O ex-vereador Carlos Bolsonaro (PL) afirmou, nesta quinta-feira, 19, que existem “ligações umbilicais” entre o Banco Master e o PT. A declaração ocorre após a divulgação de dados do Portal da Transparência da Bahia que indicam repasses do governo estadual à instituição financeira.
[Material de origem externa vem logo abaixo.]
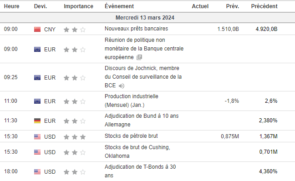Screen dimensions: 295x181
Task: Open Stocks de brut de Cushing, Oklahoma
Action: tap(137, 151)
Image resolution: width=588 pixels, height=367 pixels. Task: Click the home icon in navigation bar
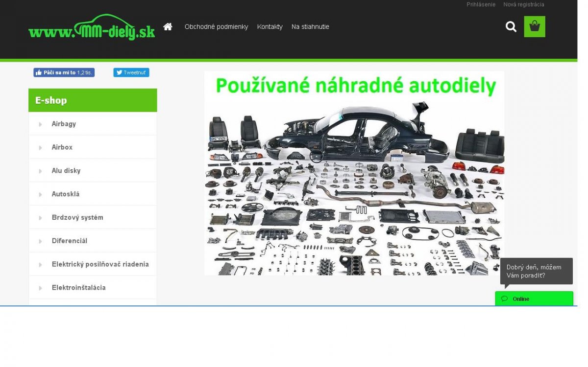[x=168, y=26]

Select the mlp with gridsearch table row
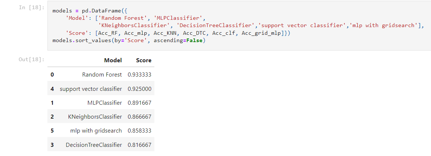101,131
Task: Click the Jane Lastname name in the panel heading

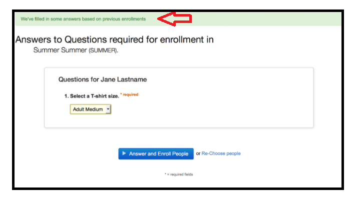Action: (x=124, y=80)
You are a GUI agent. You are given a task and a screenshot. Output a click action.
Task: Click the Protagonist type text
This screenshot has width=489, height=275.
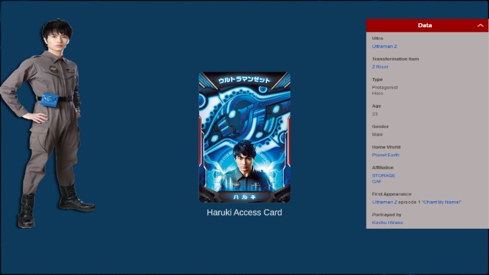(x=385, y=88)
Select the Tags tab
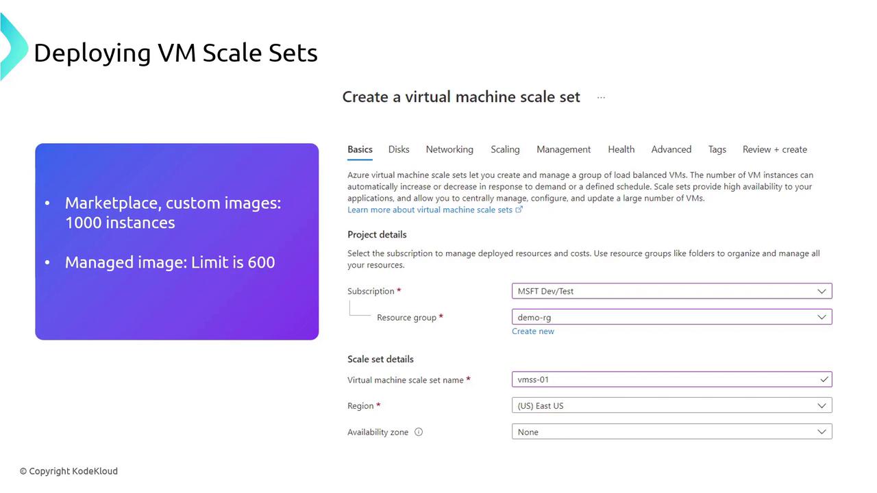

Segundo os registros, a gestão de Jerônimo Rodrigues (PT) realizou 207 pagamentos ao Banco Master entre 2023 e fevereiro de 2026, totalizando R$ 49,2 milhões. O maior volume ocorreu em 2024, quando R$ 47,4 milhões foram destinados a operações de antecipação de precatórios do Fundo de Manutenção e Desenvolvimento do Ensino Fundamental (Fundef).
Repercussão política
O caso ganhou dimensão política adicional em razão de informações sobre pagamentos feitos pelo Banco Master à empresa BK Financeira, pertencente a Bonnie de Bonilha, nora do senador Jaques Wagner (PT-BA), líder do governo no Senado. Segundo dados divulgados, os repasses teriam alcançado cerca de R$ 11 milhões.
Carlos Bolsonaro criticou o que considera tentativas de associar o banco a setores da direita e afirmou que as conexões reveladas indicariam vínculos com integrantes do atual sistema governamental.
Críticas à imprensa
Em publicação nas redes sociais, o ex-vereador também questionou a cobertura jornalística do caso. Ele afirmou que “as fakenews divulgadas pelo pessoal do nariz nervoso seguem inabaláveis” e sugeriu que haveria tratamento diferenciado sob o argumento de independência entre os Poderes e lisura do processo eleitoral.
O caso segue sendo acompanhado no âmbito político e investigativo.